Bekommt man mit LinkedIn Premium E-Mail-Adressen?

Nein. Kein LinkedIn-Abo, weder Premium noch Sales Navigator, gibt dir die E-Mail-Adresse oder die Telefonnummer einer Person. Mit InMail schreibst du Leute innerhalb von LinkedIn an, die Kontaktdaten bekommst du damit nicht. Für die Adresse brauchst du ein eigenes Datentool, und Premium Business gibt dir 15 InMails im Monat, zu 3,50 € das Stück.

So haben wir die Preise geprüft

Alle vier Premium-Tarife wurden am 28.08.2026 direkt von ihren eigenen Seiten auf premium.linkedin.com erfasst und am 29. noch einmal geprüft. Jede dieser Seiten trägt LinkedIns Vermerk „Zuletzt aktualisiert: 20. April 2026“, den du dir ruhig selbst ansehen solltest. Ein großer Teil dessen, was zu dieser Suchanfrage rankt, nennt weiterhin die Preise von vor der Erhöhung.

Die Duo-Preise und die Währungstabellen stecken auf denselben Seiten in zugeklappten Akkordeons. Das ist der Hauptgrund, warum sie nirgends auftauchen.

Die InMail-Kontingente stammen aus der Funktionsliste des jeweiligen Tarifs. Die Vergleichszeile zu Sales Navigator kommt aus dessen eigener Preis-FAQ. Monatsäquivalente, Rabattprozente und Kosten je InMail sind aus LinkedIns Rohzahlen berechnet, nie von Hand eingetippt.

Die Europreise sind LinkedIns eigene Listenpreise für die Eurozone, keine Umrechnungen aus dem Dollar. Von Tarif zu Tarif verschiebt sich das Verhältnis zwischen beiden Tabellen erheblich. Wo LinkedIn nur einen Dollarbetrag veröffentlicht, etwa beim Boost-Guthaben von All-in-One, bleibt er in Dollar, nie zu einem erfundenen Kurs umgerechnet.

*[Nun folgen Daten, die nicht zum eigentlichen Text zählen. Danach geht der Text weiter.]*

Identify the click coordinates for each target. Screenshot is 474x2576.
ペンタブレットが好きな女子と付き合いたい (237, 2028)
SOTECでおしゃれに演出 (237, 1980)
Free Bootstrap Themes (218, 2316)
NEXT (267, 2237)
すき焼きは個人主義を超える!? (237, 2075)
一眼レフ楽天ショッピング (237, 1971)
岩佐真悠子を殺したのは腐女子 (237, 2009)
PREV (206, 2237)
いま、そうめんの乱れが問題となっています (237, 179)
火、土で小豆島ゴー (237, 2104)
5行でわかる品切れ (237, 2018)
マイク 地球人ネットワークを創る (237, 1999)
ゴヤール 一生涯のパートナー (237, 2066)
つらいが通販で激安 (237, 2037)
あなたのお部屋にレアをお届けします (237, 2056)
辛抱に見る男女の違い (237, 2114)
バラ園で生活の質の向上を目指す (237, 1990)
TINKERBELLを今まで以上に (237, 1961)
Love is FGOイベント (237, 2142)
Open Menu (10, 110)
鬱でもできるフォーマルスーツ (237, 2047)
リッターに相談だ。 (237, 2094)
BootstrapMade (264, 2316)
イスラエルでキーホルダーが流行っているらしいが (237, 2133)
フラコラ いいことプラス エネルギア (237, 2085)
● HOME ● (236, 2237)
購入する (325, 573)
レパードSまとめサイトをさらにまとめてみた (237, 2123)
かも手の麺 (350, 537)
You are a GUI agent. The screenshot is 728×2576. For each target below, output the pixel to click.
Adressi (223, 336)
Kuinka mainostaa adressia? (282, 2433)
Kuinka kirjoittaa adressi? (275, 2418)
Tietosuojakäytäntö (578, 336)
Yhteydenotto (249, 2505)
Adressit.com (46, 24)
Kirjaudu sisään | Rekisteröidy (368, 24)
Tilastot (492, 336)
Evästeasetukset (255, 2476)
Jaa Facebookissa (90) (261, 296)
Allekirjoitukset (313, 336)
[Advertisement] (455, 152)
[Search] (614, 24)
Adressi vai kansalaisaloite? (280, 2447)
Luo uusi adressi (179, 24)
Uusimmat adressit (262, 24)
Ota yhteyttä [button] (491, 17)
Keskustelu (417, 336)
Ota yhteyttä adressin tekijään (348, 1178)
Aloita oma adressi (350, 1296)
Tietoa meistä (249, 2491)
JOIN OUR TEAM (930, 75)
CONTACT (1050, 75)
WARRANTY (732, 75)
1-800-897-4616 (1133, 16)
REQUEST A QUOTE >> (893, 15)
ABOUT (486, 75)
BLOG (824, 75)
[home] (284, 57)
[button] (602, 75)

Die Vergleichstabelle mit den Angaben anderer Artikel stützt sich auf die Preisangaben, die ich am 28.08.2026 aus den ausgespielten Google-Ergebnissen zu „linkedin premium cost“ und „linkedin premium business cost“ gezogen habe, gespeichert in linkedin.com. Jede Zeile zitiert das Snippet so, wie es an dem Tag ausgespielt wurde, und nennt das Veröffentlichungsdatum des Artikels, sofern das Snippet eines trägt. Nichts davon ist umformuliert.

LinkedIns Marketingzahlen sind so zitiert, wie sie veröffentlicht sind, jede mit der Quellenzeile und dem Datum, die LinkedIn daranhängt. Wo diese Zahlen kritisiert werden, richtet sich die Kritik darauf, was die Zahl tragen kann, und nicht darauf, ob LinkedIn korrekt berichtet hat.